Heterogeneous expression of cyclooxygenase-2 and inducible nitric oxide synthase within colorectal tumors: correlation with tumor angiogenesis.

Digestive and liver disease : official journal of the Italian Society of Gastroenterology and the Italian Association for the Study of the Liver

PubMedID: 19497798

Cianchi F, Cuzzocrea S, Vinci MC, Messerini L, Comin CE, Navarra G, Perigli G, Centorrino T, Marzocco S, Lenzi E, Battisti N, Trallori G, Masini E. Heterogeneous expression of cyclooxygenase-2 and inducible nitric oxide synthase within colorectal tumors: correlation with tumor angiogenesis. Dig Liver Dis. 2010;42(1):20-7.
BACKGROUND
Recent studies have shown that the cyclooxygenase (COX) and the inducible nitric oxide synthase (iNOS) pathways are involved in the development of tumor angiogenesis in human cancers.

AIMS
To investigate whether a different pattern of COX-2 and iNOS expression/activity exists within different areas of colorectal tumors and to analyze the relationship between these two enzymes and tumor angiogenesis.

METHODS
Microvessel density (MVD) and COX-2, iNOS, vascular endothelial growth factor (VEGF) and VEGF receptor-2 (VEGFR-2) protein expression were evaluated at both the invasive front (IF) and the tumor center (TC) in 46 human colorectal cancer specimens. We also investigated the concentration of PGE2 and NO at the same sites.

RESULTS
COX-2 and iNOS protein expression and activity were significantly higher within the IF than the TC of the tumor specimens.
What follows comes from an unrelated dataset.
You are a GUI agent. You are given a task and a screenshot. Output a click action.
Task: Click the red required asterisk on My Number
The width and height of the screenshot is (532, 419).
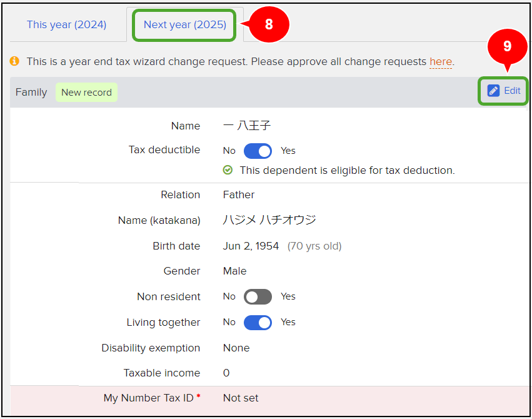(x=198, y=396)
Similarly, MVD and VEGF/VEGFR-2 expression significantly increased from the TC to the IF. Only COX-2 expression was significantly correlated with MVD and VEGF/VEGFR-2 expression at both the TC and the IF.

CONCLUSION
Our study shows a heterogeneous expression of COX-2 and iNOS in colorectal cancer. The up-regulation of COX-2 at the IF parallels an increase in vessel density and VEGF/VEGFR-2 expression, thus supporting the hypothesis that the tumor periphery is the most aggressive portion of a colorectal tumor.